Pamiętaj jednak, że osoby sprzedające je na allegro wystawiają je za ceny co najmniej dwukrotnie wyższe niz te na sklepie asos.com do tego na asos jeśli coś Ci się nie spodoba, rozmiar będzie zły, kolor itp możesz to wymienić lub zwrócić całkowicie. Przeglądając natomiast przedmioty z asos na allegro zauważyłam że sprzedawcy piszą że nie uznają zwrotów, jedynie wymianę.

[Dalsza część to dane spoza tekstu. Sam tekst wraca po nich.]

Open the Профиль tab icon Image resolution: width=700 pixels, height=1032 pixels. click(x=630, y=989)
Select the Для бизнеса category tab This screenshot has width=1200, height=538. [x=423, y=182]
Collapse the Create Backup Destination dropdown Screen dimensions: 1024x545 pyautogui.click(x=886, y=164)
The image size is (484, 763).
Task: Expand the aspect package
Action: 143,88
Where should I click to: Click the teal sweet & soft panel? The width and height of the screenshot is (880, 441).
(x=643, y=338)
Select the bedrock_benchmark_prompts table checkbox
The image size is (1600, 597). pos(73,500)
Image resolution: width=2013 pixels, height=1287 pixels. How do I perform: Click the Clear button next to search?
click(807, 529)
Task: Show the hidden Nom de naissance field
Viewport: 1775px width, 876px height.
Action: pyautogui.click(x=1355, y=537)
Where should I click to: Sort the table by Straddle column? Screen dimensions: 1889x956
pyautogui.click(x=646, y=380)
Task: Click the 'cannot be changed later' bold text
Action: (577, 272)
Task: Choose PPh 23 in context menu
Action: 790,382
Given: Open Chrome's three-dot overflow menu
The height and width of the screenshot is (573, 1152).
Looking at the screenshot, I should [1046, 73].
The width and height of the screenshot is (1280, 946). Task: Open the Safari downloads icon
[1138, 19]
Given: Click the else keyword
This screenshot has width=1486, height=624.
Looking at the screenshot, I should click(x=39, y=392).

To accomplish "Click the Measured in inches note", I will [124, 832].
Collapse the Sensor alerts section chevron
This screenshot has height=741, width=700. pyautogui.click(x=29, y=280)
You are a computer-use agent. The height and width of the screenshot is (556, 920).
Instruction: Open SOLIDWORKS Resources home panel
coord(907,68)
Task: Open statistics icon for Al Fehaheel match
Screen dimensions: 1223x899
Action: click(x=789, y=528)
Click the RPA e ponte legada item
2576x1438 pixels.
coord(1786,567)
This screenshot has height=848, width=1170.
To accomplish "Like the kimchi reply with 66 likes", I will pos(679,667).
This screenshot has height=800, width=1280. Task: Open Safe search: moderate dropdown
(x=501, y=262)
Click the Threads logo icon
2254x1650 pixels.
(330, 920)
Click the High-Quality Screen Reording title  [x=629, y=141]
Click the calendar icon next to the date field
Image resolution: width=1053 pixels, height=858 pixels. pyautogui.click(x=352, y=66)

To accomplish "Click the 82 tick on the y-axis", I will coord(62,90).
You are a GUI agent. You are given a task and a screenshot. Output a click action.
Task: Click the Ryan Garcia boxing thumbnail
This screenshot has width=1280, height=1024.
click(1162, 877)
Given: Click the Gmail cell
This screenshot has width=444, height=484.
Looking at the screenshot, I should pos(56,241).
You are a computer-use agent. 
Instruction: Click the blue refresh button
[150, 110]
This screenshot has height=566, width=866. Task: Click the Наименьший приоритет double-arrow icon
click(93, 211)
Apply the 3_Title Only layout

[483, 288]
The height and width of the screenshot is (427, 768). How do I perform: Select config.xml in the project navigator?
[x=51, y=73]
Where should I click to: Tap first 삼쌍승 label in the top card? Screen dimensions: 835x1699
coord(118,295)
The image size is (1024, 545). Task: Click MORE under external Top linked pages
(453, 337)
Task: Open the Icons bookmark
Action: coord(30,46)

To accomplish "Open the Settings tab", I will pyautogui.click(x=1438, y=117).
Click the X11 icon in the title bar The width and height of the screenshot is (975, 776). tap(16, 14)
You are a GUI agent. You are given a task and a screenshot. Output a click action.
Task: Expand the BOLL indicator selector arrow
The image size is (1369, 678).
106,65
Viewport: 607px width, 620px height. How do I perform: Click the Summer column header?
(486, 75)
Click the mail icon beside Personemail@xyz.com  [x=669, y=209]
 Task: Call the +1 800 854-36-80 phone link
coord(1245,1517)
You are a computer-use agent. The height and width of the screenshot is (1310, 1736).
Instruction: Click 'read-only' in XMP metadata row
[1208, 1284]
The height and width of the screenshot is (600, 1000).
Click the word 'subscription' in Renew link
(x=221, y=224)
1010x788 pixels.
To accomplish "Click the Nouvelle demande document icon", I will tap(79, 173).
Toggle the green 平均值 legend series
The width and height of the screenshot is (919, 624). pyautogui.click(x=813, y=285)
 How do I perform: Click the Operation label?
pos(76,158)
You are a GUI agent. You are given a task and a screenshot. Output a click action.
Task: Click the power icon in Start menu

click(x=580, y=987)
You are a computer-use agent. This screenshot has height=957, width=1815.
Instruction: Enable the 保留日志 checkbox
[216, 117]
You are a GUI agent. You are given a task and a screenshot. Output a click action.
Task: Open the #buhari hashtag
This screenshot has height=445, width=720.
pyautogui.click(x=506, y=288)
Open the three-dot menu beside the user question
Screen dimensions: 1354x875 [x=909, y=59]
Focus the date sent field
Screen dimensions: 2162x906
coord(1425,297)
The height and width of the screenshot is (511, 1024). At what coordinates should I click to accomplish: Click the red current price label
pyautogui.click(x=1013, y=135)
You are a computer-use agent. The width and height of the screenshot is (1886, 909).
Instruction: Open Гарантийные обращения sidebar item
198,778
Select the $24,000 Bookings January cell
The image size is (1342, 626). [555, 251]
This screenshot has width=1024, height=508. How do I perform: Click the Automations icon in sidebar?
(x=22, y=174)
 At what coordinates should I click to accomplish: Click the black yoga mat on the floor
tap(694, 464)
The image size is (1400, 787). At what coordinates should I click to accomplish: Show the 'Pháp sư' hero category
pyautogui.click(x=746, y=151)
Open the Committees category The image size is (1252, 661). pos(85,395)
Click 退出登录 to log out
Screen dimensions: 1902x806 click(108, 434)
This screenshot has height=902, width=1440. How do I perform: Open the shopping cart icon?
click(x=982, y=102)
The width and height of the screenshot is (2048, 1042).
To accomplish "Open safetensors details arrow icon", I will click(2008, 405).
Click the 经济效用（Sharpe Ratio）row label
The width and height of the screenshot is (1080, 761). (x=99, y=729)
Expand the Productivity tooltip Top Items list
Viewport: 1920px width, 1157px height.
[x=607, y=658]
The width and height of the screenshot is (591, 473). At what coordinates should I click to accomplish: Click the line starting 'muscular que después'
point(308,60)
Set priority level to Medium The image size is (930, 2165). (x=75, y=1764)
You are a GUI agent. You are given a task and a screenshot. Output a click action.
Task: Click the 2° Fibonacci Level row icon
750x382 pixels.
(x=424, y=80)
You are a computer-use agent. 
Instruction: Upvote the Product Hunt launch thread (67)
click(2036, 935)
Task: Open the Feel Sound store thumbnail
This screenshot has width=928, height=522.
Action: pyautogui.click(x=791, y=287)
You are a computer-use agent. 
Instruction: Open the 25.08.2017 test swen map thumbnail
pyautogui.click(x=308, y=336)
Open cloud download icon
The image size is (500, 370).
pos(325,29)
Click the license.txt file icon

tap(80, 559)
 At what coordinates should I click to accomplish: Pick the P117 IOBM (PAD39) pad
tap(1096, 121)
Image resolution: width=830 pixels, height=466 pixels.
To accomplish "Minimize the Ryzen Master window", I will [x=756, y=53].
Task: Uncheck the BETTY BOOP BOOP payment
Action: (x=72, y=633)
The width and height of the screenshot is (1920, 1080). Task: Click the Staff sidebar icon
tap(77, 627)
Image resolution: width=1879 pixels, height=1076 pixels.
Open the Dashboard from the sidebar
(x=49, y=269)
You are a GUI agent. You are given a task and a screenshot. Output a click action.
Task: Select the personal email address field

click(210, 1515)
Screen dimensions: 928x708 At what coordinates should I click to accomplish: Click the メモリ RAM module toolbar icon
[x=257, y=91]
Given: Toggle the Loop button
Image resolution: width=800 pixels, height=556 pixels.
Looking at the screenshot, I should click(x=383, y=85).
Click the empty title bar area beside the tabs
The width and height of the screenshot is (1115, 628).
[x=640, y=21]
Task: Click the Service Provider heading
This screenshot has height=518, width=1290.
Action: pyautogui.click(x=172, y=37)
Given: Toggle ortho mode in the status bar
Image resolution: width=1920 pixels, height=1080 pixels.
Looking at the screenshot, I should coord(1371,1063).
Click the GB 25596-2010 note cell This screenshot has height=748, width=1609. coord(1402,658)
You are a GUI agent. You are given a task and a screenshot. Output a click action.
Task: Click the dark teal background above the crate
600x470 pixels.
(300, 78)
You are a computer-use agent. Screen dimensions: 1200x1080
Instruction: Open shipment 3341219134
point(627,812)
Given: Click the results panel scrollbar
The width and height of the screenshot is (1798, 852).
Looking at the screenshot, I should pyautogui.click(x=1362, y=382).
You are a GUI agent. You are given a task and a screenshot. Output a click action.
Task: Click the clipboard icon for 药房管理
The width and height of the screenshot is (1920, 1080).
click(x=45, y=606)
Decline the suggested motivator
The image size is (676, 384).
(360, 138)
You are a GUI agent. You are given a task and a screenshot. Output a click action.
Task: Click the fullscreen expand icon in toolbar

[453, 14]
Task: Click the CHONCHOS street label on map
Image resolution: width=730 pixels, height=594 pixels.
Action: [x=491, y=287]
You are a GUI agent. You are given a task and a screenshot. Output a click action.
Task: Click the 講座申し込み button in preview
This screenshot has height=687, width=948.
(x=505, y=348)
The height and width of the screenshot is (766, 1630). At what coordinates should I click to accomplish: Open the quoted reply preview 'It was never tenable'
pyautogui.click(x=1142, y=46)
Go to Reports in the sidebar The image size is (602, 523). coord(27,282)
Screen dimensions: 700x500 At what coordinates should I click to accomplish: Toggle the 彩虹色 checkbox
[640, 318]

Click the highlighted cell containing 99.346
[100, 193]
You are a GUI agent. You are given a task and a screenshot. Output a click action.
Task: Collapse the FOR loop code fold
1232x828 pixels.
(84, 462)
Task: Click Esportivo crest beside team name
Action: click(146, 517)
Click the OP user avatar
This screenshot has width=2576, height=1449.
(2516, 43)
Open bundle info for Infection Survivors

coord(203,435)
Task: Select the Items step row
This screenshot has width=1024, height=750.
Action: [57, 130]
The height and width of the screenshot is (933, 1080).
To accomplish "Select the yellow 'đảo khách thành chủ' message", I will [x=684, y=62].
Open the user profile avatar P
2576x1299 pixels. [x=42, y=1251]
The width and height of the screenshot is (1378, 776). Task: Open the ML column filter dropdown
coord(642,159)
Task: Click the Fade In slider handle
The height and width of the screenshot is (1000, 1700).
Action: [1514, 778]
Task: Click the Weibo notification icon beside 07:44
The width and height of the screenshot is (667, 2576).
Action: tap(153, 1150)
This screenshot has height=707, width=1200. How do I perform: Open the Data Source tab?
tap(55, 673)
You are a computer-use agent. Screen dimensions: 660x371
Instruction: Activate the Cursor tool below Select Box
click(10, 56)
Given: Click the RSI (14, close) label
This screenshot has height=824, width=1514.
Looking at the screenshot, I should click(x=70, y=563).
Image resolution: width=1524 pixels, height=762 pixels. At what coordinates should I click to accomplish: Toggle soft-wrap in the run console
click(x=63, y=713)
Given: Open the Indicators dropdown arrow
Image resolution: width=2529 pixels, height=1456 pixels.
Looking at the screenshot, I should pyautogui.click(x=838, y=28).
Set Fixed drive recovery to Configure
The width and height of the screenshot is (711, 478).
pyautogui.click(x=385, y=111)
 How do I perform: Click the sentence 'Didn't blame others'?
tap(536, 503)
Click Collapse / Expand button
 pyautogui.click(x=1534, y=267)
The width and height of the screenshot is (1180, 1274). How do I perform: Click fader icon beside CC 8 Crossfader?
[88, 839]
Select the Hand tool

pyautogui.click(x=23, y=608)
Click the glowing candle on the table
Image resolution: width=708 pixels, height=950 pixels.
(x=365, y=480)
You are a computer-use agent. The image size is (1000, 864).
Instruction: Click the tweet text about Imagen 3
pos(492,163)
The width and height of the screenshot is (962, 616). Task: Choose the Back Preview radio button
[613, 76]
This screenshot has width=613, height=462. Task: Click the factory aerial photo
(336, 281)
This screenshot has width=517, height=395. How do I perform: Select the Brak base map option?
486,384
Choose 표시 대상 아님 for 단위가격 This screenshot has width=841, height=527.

Także polecam kupić bezpośrednio na asos. jeśli masz konto w banku i internetowy dostęp do tego zakładasz PayPal na stronie możesz bez karty kredytowej zakupić rzeczy. ja tak właśnie robię :) tylko czekam aż funt będzie tańszy :)
Pozdrawiam
dodany przez jola @ 26 października 2011 o 18:23. #
ciekawy przepis. Mysle ze dzieki Tobie Zosiu dam tofu jeszcze jedna szanse. Dotychczas wszelkie moje proby z tofu byly zjadalne, ale nic poza tym ;) a na widok makaronu chinskiego juz mam ochote na ten smakolyk, ale dzisiaj juz po obiedzie, wiec moze jutro. Milego wieczoru i pozdrawiam.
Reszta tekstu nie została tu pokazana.